LA RENTRÉE DU REICHSTAG


Berlin, 20 septembre.

Je suis allé ce matin au Reichstag, pour retirer la carte qui me permettra d’assister cet après-midi, de la tribune de la presse, à la séance d’ouverture de l’Assemblée nationale. Depuis la révolution, ce sera la seconde fois que les représentants allemands siègent à Berlin : la première fois, le palais législatif était occupé par le Conseil des Ouvriers et Soldats, et les députés avaient dû chercher asile dans le grand amphithéâtre de l’Université. ‘

A l’intérieur du Reichstag, on ne trouve plus trace des scènes tumultueuses qui se déroulèrent durant les journées révolutionnaires. On a soigneusement réparé les dégâts commis, en novembre dernier, par les délégués des Conseils. Les couloirs ont été remis à neuf. On a bouché les trous creusés dans les parquets pour fixer les trépieds des mitrailleuses. Dans le salon rouge, des fauteuils de cuir flambant neuf ont remplacé les sièges lacérés par les émeutiers.

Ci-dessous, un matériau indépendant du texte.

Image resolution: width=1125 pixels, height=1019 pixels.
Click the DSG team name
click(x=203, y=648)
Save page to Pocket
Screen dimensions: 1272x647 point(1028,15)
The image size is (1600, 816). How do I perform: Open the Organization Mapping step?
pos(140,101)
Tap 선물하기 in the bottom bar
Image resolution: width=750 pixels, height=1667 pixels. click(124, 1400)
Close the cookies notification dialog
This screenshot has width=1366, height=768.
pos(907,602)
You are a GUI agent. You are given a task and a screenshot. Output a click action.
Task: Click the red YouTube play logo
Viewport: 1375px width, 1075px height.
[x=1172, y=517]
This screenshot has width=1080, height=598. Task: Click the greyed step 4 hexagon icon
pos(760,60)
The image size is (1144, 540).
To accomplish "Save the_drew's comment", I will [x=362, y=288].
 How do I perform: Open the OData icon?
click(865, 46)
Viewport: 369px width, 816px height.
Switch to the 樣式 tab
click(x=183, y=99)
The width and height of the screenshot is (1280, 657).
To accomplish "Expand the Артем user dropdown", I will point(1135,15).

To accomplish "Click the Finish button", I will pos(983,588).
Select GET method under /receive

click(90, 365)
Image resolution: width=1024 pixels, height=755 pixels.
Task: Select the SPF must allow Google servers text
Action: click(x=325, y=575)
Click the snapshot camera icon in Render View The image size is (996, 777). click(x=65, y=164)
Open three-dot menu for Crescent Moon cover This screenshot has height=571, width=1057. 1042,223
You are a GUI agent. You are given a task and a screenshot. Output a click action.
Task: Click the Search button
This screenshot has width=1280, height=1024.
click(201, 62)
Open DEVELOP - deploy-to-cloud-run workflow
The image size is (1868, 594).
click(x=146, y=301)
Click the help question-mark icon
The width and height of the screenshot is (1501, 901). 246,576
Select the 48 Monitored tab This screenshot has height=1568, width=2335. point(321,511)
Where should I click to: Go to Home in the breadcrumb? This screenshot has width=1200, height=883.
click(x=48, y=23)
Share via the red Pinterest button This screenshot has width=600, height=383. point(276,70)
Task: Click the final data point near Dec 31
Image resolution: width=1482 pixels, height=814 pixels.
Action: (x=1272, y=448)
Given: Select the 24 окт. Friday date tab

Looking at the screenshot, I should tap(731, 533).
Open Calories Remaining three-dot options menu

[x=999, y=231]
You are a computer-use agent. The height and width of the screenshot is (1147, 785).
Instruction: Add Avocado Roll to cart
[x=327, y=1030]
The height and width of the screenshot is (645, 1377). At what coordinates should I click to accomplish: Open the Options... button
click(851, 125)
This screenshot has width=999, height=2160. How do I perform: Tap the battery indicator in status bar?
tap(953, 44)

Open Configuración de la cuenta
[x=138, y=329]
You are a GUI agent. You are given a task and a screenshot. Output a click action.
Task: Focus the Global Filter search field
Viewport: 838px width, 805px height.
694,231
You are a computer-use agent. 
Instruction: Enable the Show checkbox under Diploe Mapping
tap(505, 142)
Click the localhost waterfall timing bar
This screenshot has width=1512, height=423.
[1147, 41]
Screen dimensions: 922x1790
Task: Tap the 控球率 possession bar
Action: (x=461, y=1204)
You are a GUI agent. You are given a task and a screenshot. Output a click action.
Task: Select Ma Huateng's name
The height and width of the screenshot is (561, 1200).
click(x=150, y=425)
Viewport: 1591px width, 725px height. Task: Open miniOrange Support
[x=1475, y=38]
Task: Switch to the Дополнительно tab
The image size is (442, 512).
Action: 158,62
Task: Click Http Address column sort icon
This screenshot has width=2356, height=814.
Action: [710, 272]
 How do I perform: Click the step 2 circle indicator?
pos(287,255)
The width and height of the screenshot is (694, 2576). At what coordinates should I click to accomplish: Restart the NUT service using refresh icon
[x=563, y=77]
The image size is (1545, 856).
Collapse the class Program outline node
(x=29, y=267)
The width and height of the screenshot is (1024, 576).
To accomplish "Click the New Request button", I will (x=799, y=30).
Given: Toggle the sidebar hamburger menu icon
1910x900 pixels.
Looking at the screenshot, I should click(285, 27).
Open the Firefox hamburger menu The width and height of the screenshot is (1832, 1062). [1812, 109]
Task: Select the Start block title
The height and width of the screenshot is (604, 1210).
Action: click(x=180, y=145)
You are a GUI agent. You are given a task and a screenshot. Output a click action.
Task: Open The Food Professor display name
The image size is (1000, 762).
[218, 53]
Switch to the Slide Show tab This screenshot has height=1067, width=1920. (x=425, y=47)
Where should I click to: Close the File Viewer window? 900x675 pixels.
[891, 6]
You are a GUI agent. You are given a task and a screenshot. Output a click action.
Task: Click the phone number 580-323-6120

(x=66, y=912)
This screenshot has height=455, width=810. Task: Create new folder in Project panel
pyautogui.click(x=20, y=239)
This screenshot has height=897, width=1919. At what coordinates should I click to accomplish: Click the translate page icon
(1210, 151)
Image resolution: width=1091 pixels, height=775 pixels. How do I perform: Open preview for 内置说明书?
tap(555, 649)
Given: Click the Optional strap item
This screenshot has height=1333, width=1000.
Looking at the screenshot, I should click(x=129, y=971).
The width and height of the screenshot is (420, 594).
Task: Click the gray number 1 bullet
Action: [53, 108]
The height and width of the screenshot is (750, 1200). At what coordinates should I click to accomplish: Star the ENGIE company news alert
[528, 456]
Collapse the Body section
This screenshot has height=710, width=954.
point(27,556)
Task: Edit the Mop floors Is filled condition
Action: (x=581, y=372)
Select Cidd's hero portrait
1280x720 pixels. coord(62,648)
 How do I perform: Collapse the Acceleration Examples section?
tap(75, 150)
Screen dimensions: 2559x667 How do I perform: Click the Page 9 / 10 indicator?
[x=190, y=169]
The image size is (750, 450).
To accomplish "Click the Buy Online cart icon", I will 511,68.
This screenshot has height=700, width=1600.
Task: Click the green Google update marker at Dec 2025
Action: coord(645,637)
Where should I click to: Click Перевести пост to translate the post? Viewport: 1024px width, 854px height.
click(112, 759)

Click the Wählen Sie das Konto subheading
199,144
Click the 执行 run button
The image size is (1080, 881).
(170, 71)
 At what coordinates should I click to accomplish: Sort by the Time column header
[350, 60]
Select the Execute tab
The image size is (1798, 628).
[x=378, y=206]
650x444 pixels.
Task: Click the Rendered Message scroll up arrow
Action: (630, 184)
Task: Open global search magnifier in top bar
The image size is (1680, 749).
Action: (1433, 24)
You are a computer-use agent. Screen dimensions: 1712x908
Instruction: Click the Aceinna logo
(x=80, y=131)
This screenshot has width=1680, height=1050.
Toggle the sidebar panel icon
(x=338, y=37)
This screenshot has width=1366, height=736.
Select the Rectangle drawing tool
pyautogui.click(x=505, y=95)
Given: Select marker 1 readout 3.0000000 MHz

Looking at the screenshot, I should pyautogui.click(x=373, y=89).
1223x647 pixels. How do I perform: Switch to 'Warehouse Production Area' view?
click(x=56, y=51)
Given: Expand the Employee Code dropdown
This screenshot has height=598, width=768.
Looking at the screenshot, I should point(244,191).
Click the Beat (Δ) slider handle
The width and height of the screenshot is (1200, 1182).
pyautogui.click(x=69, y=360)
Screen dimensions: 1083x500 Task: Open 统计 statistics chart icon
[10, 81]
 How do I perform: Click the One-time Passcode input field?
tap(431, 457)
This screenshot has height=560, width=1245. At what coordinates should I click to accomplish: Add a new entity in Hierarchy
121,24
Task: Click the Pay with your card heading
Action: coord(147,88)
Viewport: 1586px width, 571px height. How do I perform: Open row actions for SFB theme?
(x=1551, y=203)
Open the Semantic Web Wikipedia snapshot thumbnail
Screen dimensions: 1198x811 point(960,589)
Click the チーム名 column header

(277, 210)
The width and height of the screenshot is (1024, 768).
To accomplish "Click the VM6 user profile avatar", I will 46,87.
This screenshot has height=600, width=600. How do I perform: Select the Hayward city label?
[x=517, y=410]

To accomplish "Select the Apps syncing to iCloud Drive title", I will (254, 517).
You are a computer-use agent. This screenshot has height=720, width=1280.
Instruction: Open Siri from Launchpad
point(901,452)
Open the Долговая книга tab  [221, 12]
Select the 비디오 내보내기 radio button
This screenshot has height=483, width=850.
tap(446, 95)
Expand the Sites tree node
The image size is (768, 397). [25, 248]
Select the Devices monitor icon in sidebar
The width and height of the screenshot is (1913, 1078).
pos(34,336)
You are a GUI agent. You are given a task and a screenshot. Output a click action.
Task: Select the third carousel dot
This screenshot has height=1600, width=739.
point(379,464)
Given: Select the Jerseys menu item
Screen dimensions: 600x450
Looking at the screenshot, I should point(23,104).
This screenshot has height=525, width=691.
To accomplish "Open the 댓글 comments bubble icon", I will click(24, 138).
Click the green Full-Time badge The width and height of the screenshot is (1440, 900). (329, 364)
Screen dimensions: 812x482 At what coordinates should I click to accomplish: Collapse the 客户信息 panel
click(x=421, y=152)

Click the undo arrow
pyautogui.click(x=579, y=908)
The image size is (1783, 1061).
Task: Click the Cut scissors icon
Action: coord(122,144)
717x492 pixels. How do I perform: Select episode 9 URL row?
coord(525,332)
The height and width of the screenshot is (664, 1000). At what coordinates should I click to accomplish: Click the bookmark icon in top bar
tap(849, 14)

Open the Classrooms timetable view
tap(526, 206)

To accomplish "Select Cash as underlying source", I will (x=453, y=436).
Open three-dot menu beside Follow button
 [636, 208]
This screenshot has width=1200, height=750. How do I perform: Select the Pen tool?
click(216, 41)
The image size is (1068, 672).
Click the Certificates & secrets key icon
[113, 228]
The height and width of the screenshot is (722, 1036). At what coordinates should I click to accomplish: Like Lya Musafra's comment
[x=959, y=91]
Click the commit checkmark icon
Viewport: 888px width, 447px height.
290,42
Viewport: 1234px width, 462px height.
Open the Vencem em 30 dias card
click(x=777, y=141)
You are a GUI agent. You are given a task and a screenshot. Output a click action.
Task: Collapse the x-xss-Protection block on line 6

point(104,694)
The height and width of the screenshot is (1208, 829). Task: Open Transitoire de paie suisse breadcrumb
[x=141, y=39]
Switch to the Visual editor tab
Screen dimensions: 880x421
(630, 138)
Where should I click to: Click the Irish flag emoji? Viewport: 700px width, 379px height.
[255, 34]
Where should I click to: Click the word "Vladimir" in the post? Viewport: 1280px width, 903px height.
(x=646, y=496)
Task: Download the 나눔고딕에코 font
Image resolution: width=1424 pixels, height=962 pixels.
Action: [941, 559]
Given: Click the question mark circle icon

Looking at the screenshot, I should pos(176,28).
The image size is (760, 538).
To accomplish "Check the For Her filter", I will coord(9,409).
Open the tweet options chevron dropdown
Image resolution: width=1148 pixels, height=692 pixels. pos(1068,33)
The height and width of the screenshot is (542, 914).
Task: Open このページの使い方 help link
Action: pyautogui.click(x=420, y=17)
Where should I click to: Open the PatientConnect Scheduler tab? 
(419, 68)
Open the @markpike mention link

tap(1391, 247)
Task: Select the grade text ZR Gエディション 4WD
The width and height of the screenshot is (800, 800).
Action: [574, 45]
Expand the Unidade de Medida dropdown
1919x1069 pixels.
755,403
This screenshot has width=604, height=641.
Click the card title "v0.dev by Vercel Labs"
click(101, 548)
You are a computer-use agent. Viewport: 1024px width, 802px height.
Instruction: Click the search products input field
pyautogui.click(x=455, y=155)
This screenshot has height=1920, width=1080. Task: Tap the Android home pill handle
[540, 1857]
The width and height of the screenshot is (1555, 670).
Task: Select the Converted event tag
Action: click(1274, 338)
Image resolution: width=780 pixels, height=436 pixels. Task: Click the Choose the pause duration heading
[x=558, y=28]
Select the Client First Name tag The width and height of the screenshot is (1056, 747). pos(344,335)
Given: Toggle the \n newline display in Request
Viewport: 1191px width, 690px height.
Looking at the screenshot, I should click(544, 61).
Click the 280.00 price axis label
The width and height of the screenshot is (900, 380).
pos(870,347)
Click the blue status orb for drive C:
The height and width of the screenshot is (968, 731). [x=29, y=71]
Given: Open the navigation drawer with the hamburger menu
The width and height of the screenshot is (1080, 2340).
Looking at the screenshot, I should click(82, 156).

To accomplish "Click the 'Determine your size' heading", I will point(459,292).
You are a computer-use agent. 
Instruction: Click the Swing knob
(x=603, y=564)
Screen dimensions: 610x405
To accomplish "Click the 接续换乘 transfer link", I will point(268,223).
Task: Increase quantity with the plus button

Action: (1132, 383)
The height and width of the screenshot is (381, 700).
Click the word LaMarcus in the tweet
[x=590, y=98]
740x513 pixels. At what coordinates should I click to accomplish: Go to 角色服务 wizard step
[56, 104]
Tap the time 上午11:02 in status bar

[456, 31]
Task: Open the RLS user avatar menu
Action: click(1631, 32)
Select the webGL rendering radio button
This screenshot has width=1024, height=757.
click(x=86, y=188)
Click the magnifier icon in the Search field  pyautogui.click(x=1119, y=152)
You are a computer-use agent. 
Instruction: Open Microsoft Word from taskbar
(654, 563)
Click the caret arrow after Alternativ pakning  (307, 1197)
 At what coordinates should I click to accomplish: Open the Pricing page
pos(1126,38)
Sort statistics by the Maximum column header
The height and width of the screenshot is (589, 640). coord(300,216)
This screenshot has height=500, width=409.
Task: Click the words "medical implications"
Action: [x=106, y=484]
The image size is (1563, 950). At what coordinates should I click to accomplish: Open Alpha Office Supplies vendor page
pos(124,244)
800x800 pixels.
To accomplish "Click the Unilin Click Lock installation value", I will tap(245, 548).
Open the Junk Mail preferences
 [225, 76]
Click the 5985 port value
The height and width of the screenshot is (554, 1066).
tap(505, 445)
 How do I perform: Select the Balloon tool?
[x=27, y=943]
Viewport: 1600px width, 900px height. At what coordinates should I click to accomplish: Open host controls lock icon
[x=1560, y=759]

La grande statue de Guillaume Ier est toujours à sa place.

Dans le bureau du directeur, deux toutes petites brimades m’attendent : 1° sur la carte qui m’est destinée, on a calligraphié mon nom et mon prénom en caractères gothiques : c’est cocasse et illisible ; 2° on ne m’a pas réservé de place assise. Je rappelle poliment au fonctionnaire qui me reçoit, que jadis, avant la guerre, les journalistes étrangers avaient le droit de s’asseoir. « C’est vrai, répond-il. Mais nos journaux et leurs représentants parlementaires sont devenus si nombreux ! »

C’était un simple bluff, car, lorsque je suis arrivé dans la tribune de la presse, elle était aux trois quarts vide, et ne s’est point remplie au cours de la séance. Je n’ai eu, pour m’asseoir devant une table à pupitre, que l’embarras de choisir. Les tribunes réservées au public n’étaient pas mieux garnies. Décidément, la vie parlementaire n’intéresse plus les Berlinois, depuis qu’ils ont vu la révolution...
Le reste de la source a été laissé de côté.